On December 11, 2023, we filed a definitive proxy statement with the Securities Exchange Commission (the “SEC”) relating to a special meeting of stockholders to be held on January 5, 2024 (the “Special Meeting”) to consider and vote on a proposal to approve an amendment to our certificate of incorporation, and authorize our board of directors, to effect a reverse stock split of the our issued and outstanding shares of common stock by a ratio of between 1-for-2 to 1-for-40, with the exact ratio to be set at the discretion of our board of directors. As previously announced, at the Special Meeting our stockholders approved the proposal to effect a reverse stock split. Subsequently on January 5, 2024, our board of directors approved the final reverse stock split ratio of 1-for-40.

As disclosed in the definitive proxy statement, we believe that the Reverse Stock Split will allow us to comply with the Nasdaq Stock Market LLC (“Nasdaq”) minimum bid price requirements. The primary purpose of Reverse Stock Split is to increase the per share trading price of our common stock in order to maintain the eligibility of our common stock for listing on The Nasdaq Capital Market.

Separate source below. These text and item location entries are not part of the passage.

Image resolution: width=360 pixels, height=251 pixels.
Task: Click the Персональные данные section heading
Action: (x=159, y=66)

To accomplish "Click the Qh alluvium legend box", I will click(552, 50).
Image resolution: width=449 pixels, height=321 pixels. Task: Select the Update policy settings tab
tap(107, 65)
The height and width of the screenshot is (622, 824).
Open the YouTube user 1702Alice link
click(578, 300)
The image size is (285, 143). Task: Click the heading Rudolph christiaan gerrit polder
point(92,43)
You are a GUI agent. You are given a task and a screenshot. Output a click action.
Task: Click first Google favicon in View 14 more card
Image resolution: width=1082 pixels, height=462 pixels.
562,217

The Reverse Stock Split is also intended to provide the capital structure that may facilitate further potential business and financing transactions and provide us with greater liquidity and a stronger investor base.

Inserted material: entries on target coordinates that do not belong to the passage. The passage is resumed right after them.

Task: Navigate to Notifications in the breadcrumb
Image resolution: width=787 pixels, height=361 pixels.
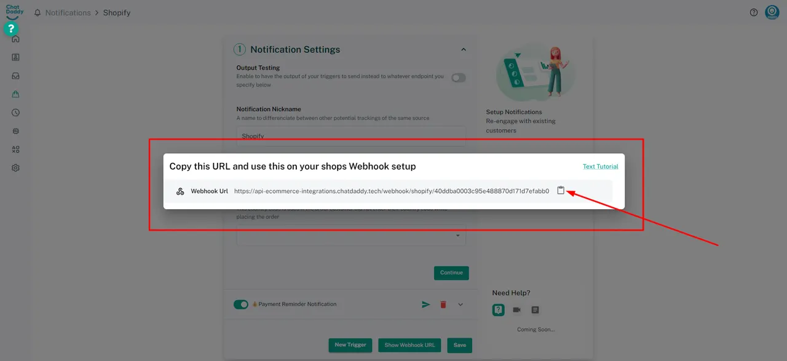Action: click(68, 13)
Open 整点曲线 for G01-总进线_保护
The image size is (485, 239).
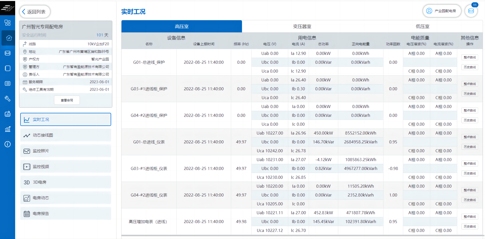click(x=470, y=57)
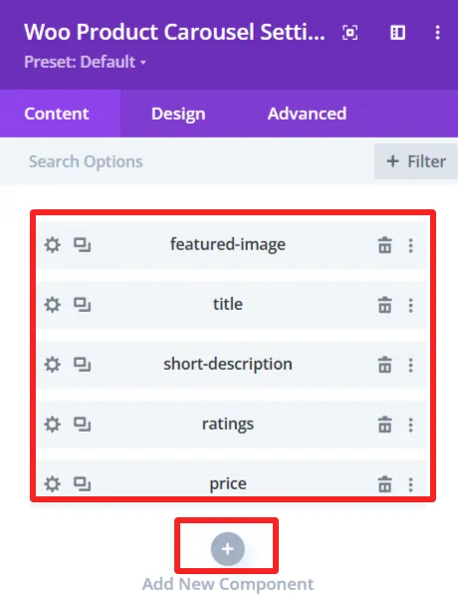Expand the Preset: Default dropdown
Viewport: 458px width, 601px height.
coord(85,62)
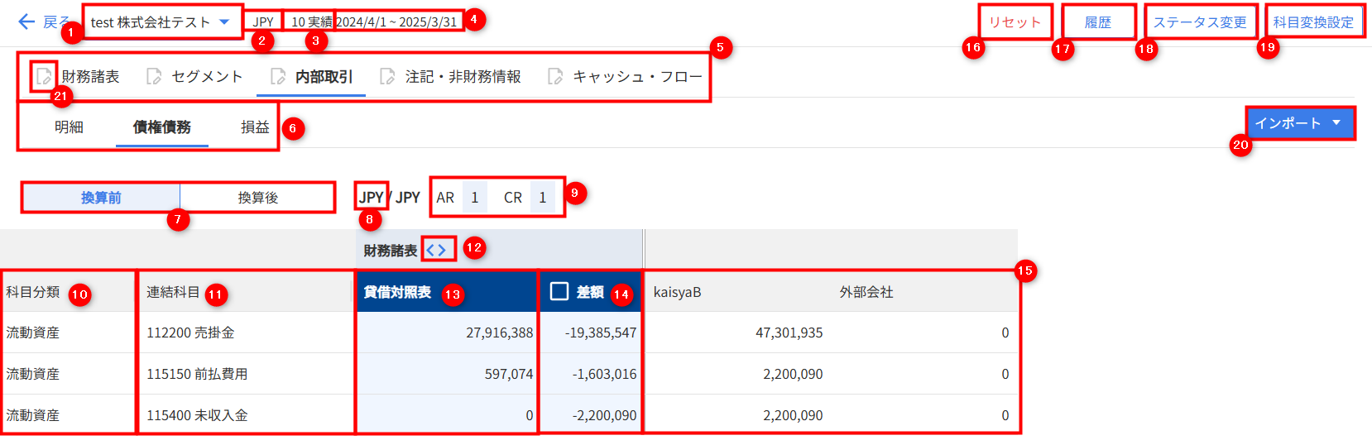The width and height of the screenshot is (1372, 445).
Task: Click the 財務諸表 expand arrows icon
Action: pyautogui.click(x=436, y=250)
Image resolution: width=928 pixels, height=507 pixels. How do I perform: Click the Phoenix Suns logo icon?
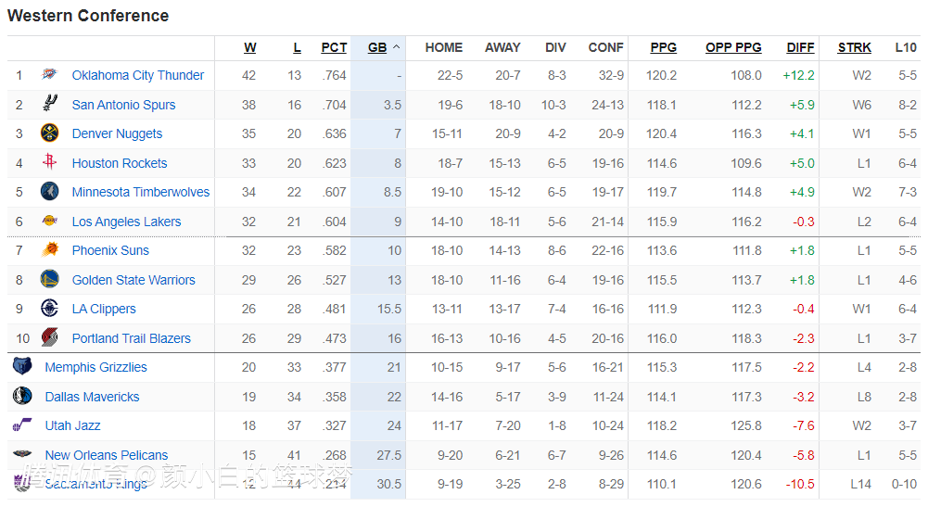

All common stock share and per share data, and exercise price data for applicable common stock equivalents, included in this prospectus have been retroactively adjusted to reflect the Reverse Stock Split. Any fractional shares resulting from the Reverse Stock Split have been rounded up to the nearest whole share.

Nasdaq Minimum Bid Compliance

Our common stock is listed on the Nasdaq Capital Market. On April 14, 2023, we received a notification letter (the “First Notice”) from the Listing Qualifications Department of Nasdaq indicating that we failed to comply with the minimum bid price requirement for continued listing set forth in Nasdaq Listing Rule 5550(a)(2). Nasdaq Listing Rule 5550(a)(2) requires listed securities to maintain a minimum bid price of $1.00 per share, and Nasdaq Listing Rule 5810(c)(3)(A) provides that a failure to meet the minimum bid price requirement exists if the deficiency continues for a period of 30 consecutive business days. The First Notice provided that we had 180 calendar days from the date of the First Notice, or until October 11, 2023, to regain compliance.

On October 12, 2023, we received a second notification letter (the “Second Notice”) from Nasdaq indicating that, while we had not yet regained compliance with the minimum bid price requirement, the Nasdaq staff had determined that we were eligible for an additional 180 calendar day period, or until April 8, 2024, to regain compliance.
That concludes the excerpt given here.